While many think of the area around SEPTA's Frankford Transportation Center as somewhere to pass through, others are turning it into a destination. Last August, the $188 million brick-and-glass structure on Frankford Avenue between Bridge and Pratt streets replaced an 80-year-old concrete terminal as part of a reconstruction effort of the entire rail line. It is one unlikely hope for revitalization in Frankford, a working-class neighborhood long known for decay and crime.
In the mid-1990s SEPTA planned to move the terminal to Bustleton Avenue, about a block north of its current location, so construction wouldn't disrupt the commute of the El and bus riders who use the station.
"The community got wind of this plan and had strong objections to it," says SEPTA's Cynthia Brey, who managed the project. "The merchants wanted to have more flow back and forth and thought that moving it to Bustleton would be a real blow."

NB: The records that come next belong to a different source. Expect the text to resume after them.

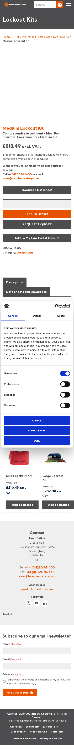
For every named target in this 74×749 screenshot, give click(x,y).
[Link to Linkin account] (44, 603)
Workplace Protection (36, 36)
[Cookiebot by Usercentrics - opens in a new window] (55, 306)
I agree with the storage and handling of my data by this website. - (38, 681)
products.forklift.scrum (37, 589)
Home (6, 36)
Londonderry (18, 731)
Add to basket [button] (22, 504)
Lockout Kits (61, 36)
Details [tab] (37, 315)
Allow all (37, 420)
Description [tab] (14, 282)
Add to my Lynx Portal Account (37, 238)
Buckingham (32, 726)
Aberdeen (16, 726)
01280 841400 (22, 174)
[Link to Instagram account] (28, 603)
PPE (16, 36)
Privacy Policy (26, 683)
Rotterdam (57, 731)
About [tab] (61, 315)
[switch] (65, 384)
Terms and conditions (24, 738)
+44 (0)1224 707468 (39, 572)
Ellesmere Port (52, 726)
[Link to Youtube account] (36, 603)
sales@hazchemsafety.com (21, 178)
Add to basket (37, 214)
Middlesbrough (38, 731)
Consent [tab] (13, 315)
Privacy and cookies (51, 738)
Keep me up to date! (18, 692)
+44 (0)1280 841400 (40, 567)
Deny (37, 440)
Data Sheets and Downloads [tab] (26, 292)
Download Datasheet (37, 190)
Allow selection (37, 430)
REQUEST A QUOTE (37, 224)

Despite keeping the station in the same spot, SEPTA managed to keep it open during construction, except for a nineday span last July when two blocks of train tracks were moved so they no longer shadowed Frankford Avenue.
The present design combines both ideas with the terminal in its old location and a 1,000-space parking garage on Bustleton, set to open by early 2006. It's a major improvement; one SEPTA spokesman, Gary Fairfax, says, "People used to walk under the structure and feel like something's going to fall." Tom Nuxoll, another SEPTA spokesman, says some riders purposely avoided the old terminal.

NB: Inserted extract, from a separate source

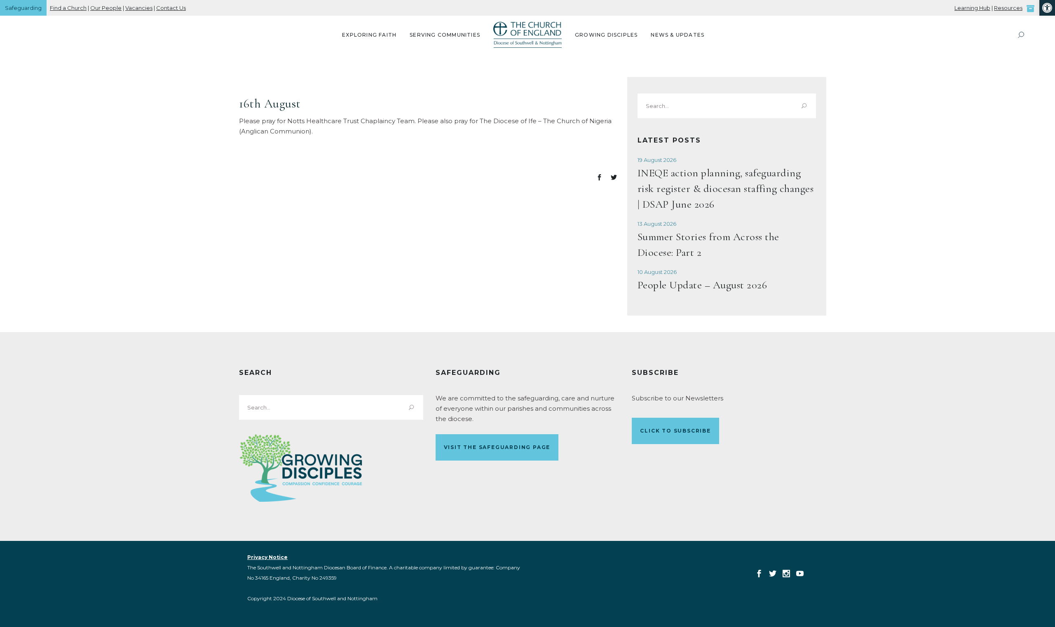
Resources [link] (1008, 8)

"They didn't want to smell the building. They didn't want to feel the building," he says. "Consequently, people treated the neighborhood that way."
Frankford was once a major shopping destination, but slipped into decline about 30 years ago. Steve Culbertson, executive director of the Frankford Community Development Corporation (FCDC), says about 40 percent of Frankford Avenue properties were vacant in 1987, compared with about 18 percent today. Nearby retail stores are typical of those found in chronically poor neighborhoods: check-cashing outfits and dollar stores. For as much as business leaders are trying to attract shoppers from outside the neighborhood, nearly all stores are closed by 6 p.m.
But locals say the new station has improved things. Culbertson says property values near the Frankford terminal have gone up, which bodes well for hopes that the building would lure business.
The station, which accommodates about 50,000 people daily, is expected to house a Dunkin' Donuts and flower and pretzel shops by summer's end. A neighboring parcel used as a construction staging area will be offered for development once the terminal is complete, Brey says.
The safer, cleaner station has helped lure new businesses and local artists seeking cheap studio space. The area around the terminal, and the next few blocks down Frankford Avenue toward Center City, is becoming a haven for artists. For this, Martha Kearns, executive director of community-arts group FrankfordStyle, credits Kevin Phelan, a Philadelphia native who started a Frankford Avenue gallery called The Art Place about six years ago. That spurred at least six artrelated businesses to move nearby in the last five years, Kearns says. Phelan is gone now, but a new owner plans to reopen his gallery, she says.
Jim McCarthy, president of the Mantis Development Corp., also hopes to cash in. He was partially inspired three years ago after talking to merchants at the Frankford Arts Festival, a May event that has been around for five years with the goal of drawing people to the neighborhood. One quarter of last year's 2,500 attendees came from outside of Frankford, according to the FCDC.
McCarthy is transforming a building near the Margaret-Orthodox El station into apartments, studios and display space for artists. He also plans to move Mantis' offices to the building, which should be ready by October. He says the lofts will be like those downtown, for about 60 percent of the cost. "We're not in Old City, we're not in the loft district, so we have to make it inexpensive," he says.
Cheap real estate is one draw — McCarthy got the building for $50,000. A blighted building across the street, which McCarthy says should be a coffee shop by next spring, went for $35,000.
McCarthy is also helping Joan Oliveto open a restaurant in a nearby building that used to house drug addicts and prostitutes. Oliveto's restaurant, Mozaic, should open by this winter. It will serve Thai, Italian and French food, double as an art gallery and be a jazz cafe on the weekends.
"I want the people of the community to have a restaurant where they can go to and feel special," Oliveto says.